Nigeria’s banking sector is approaching a critical juncture as the Central Bank of Nigeria (CBN) prepares to end its regulatory forbearance program by December 2025. Fitch Ratings has warned that while most banks are expected to comply with prudential requirements, a few institutions may continue under forbearance, but with strict limitations. The move underscores the urgency for lenders to strengthen capital buffers and meet regulatory thresholds.
CBN’s forbearance framework, introduced in June 2025, was designed to give banks temporary relief from prudential credit exposure limits and Single Obligor Limits (SOL). These measures allowed banks extra time to restructure risky loans and improve balance sheets amid economic turbulence. However, with the December deadline approaching, the focus is shifting from leniency to strict enforcement, compelling banks to recognize and provision for non-performing loans promptly.
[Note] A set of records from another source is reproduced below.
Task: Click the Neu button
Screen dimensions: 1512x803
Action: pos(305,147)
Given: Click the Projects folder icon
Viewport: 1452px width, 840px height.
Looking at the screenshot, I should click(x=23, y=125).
Several banks have made significant progress. GTCO cleared its regulatory forbearance as of December 2024, while Zenith Bank fully addressed SOL exposures by June 2025. FCMB reduced its exposures from N538.8 billion in September 2024 to N207.6 billion by May 2025 and is on track to exit the program by year-end. Fitch notes that these measures aim to improve balance sheet resilience and reinforce financial institutions’ capital buffers.
The expiration of the forbearance period will trigger the reclassification of some Stage 2 loans as impaired, increasing loan-loss provisions and pressuring capital adequacy ratios. Weaker banks could see reduced profitability and the need for additional capital. Analysts, however, say most lenders are better prepared than in previous years due to loan restructuring, equity injections, and improved net interest margins. The CBN’s recapitalization drive and ongoing mergers have also contributed to a leaner, more resilient banking sector.
Despite economic headwinds such as inflation and high exposure to vulnerable sectors, banks are increasingly positioned to meet both local and external obligations, including $2.2 billion in Eurobonds due by 2026. For Nigeria’s banking industry, the December 2025 deadline is more than regulatory compliance—it is a stress test of resilience and capital discipline. Banks that have strengthened governance, risk management, and capital positions are likely to emerge stronger, while laggards could face operational restrictions, signaling a new era of accountability and transparency in Nigerian banking.